### EXTRAIT DE PAGE
Hier, croyant m'être perdu, j'arrêtai ma voiture au bord de la route
pour mieux étudier la carte. A peine ouverte la carte on frappait à la
porte de la voiture. Un homme m'adressa chaleureusement la parole en
espagnol: Amigo, tu t'es perdu? Où veux-tu aller?
Ça m'a touché; entendre l'espagnol et être sauvé par un camarade. Il a
vu ma plaque d'immatriculation espagnole. Il avait remarqué déjà comme je
roulais irrésolument. Il est venu à l'aide d'un compatriote. Il m'a
expliqué qu'il vivait dans la région et que sa femme était d'ici. Il
traduisait pour sa femme ce que je lui avais demandé en espagnol. Même si
j'ai bien compris ce que sa femme lui répondait, j'ai attendu ses
explications en espagnol. Je le remerciai pour son aide à un compatriote
sans défense à l'étranger. Que Dieu me pardonne ce pieux mensonge: C'était
une expérience rechauffante en ces jours tellement froids. Lui aussi
défendit le climat: "C'est vraiment une exception", répétait-il pour mieux
me convaincre, "vraiment exceptionnel ce mois de Juin". Nous nous dîmes
adieu chaleureusement.

### TÂCHE DEMANDÉE
Recopiez à l'identique un passage du récit de la rencontre au bord de la route : partez des mots « Ça m'a touché; » et arrêtez-vous après « adieu chaleureusement. ».

### MATÉRIEL FOURNI
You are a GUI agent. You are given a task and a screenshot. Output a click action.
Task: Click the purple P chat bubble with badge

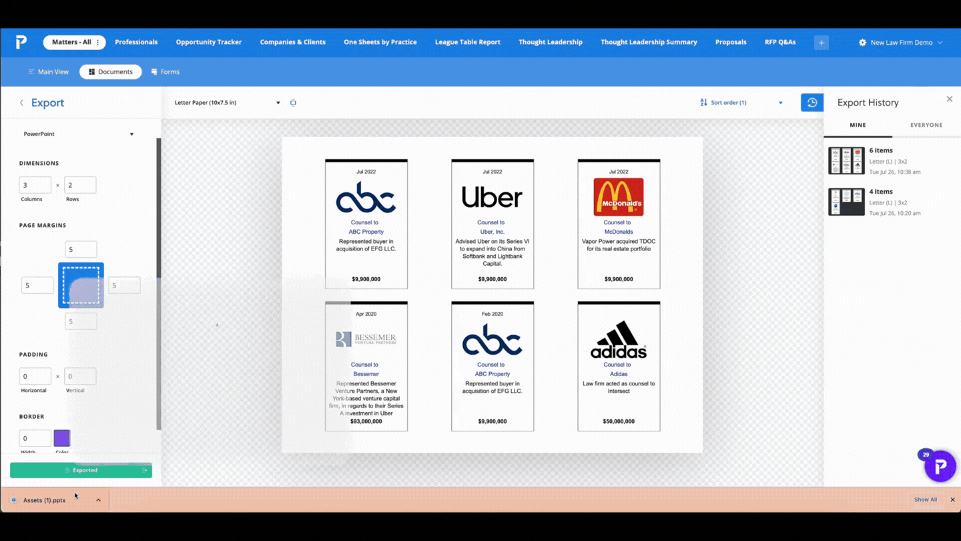940,466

### RÉSULTAT ATTENDU
Ça m'a touché; entendre l'espagnol et être sauvé par un camarade. Il a
vu ma plaque d'immatriculation espagnole. Il avait remarqué déjà comme je
roulais irrésolument. Il est venu à l'aide d'un compatriote. Il m'a
expliqué qu'il vivait dans la région et que sa femme était d'ici. Il
traduisait pour sa femme ce que je lui avais demandé en espagnol. Même si
j'ai bien compris ce que sa femme lui répondait, j'ai attendu ses
explications en espagnol. Je le remerciai pour son aide à un compatriote
sans défense à l'étranger. Que Dieu me pardonne ce pieux mensonge: C'était
une expérience rechauffante en ces jours tellement froids. Lui aussi
défendit le climat: "C'est vraiment une exception", répétait-il pour mieux
me convaincre, "vraiment exceptionnel ce mois de Juin". Nous nous dîmes
adieu chaleureusement.